El presidente de EE.UU., Donald Trump, ha minimizado las preocupaciones sobre la inteligencia artificial (IA) tras advertencias de expertos, afirmando que Estados Unidos debe mantener su liderazgo sobre China, según informó la BBC. Durante una visita a Irlanda, Trump afirmó: “Tienes muchas fuerzas negativas que lo mencionan y no deberían hacerlo, y mencionan cosas que no van a suceder”.

Trump no abordó directamente las advertencias, pero subrayó la importancia de mantener la ventaja en la carrera por la IA, diciendo: “Estamos liderando a China en IA… y, francamente, quiero mantenerlo así porque quien gane la IA, gana”.

Dirigentes del sector piden prudencia en el desarrollo de la IA

Al inicio de la semana, un ex investigador de Anthropic advirtió que “existe una fuerte posibilidad de que todos muramos en el futuro inmediato” si el ritmo actual del desarrollo de IA continúa. Jacob Coxon, ex investigador de Anthropic y OpenAI, dijo que el personal que trabaja en sistemas de IA está “realmente asustado” por el futuro de la humanidad.

Coxon, quien recientemente dejó Anthropic, apoyó la idea de un freno, pero destacó la necesidad de coordinarse con China. El sábado, figuras clave del sector de la IA, incluyendo a Elon Musk de xAI y a Sam Altman de OpenAI, respaldaron el llamado a un freno promovido por Dario Amodei, CEO de Anthropic. Amodei argumentó que ralentizar el ritmo del desarrollo ayudaría a reducir el riesgo de errores graves.

Amodei también señaló que cualquier freno tendría que ser limitado para evitar que China supere a Estados Unidos en capacidades de IA, resaltando las implicaciones estratégicas y competitivas.

Peticiones políticas e industriales por regulación

Los comentarios de los ejecutivos de IA durante el fin de semana han generado discusiones en Washington, donde los legisladores enfrentan una creciente presión para abordar los riesgos asociados al desarrollo acelerado de la IA. El domingo, el portavoz de la Cámara de Representantes, Mike Johnson, el republicano más destacado en la Cámara, pidió prudencia al apresurarse a regular la IA. En la emisión de CNN’s “State of the Union”, Johnson dijo: “Si el Congreso corre y convoca una sesión de emergencia para regular la IA, perderemos la carrera con China, y eso es una amenaza para cada estadounidense”.

Desde el otro lado del espectro político, el líder de la minoría demócrata en la Cámara, Hakeem Jeffries, exigió “acciones decisivas” por parte de los legisladores, argumentando que Estados Unidos debe ralentizar el ritmo del desarrollo para proteger al pueblo estadounidense y garantizar que la IA se desarrolle con seguridad. Jeffries hizo estas declaraciones en “This Week” de ABC.
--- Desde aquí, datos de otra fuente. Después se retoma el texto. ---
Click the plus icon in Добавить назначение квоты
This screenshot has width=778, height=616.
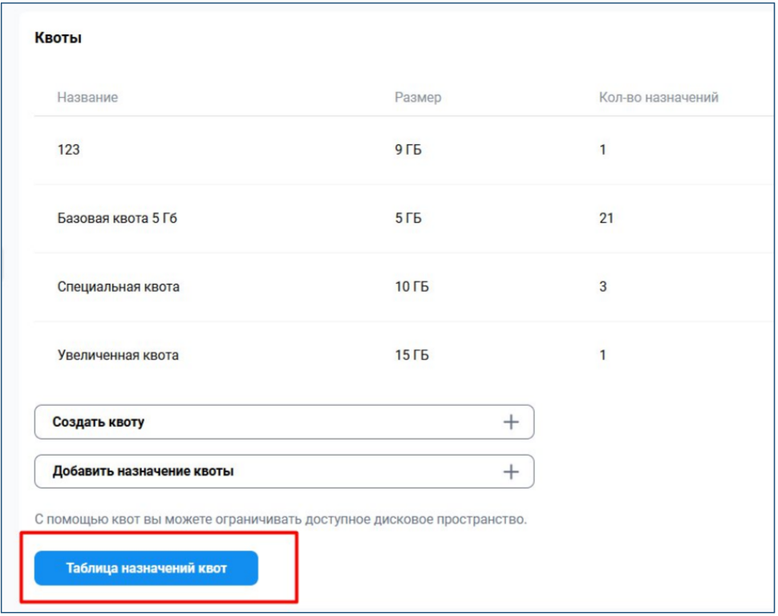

Mientras tanto, el inversor tecnológico David Sacks, miembro del Consejo Asesor de Ciencia y Tecnología de Trump, instó a las empresas de IA a regularse por sí mismas. Sacks publicó en X: “Dejen de fingir que necesitan el permiso de alguien más. Así que adelante y marquen el ritmo. Ustedes son quienes lo establecen… Exigir su marco regulatorio preferido como precio por ello se vería como un chantaje al público y al sistema político. Así que simplemente háganlo”.

A pesar de estas diferencias, existe cierto consenso bipartidista sobre la necesidad de supervisión. En julio, un grupo de demócratas y republicanos de la Cámara presentó el Frontier Act, un proyecto de ley bipartidista destinado a establecer un marco nacional de seguridad y supervisión para la IA. La representante Lori Trahan, demócrata de Massachusetts y coautora del proyecto, dijo en X: “Investigadores de seguridad están renunciando, modelos de IA poderosos están escapando de sus laboratorios y las empresas siguen adelante de todas formas. Ya es hora de que el Congreso deje de lado y haga su trabajo”.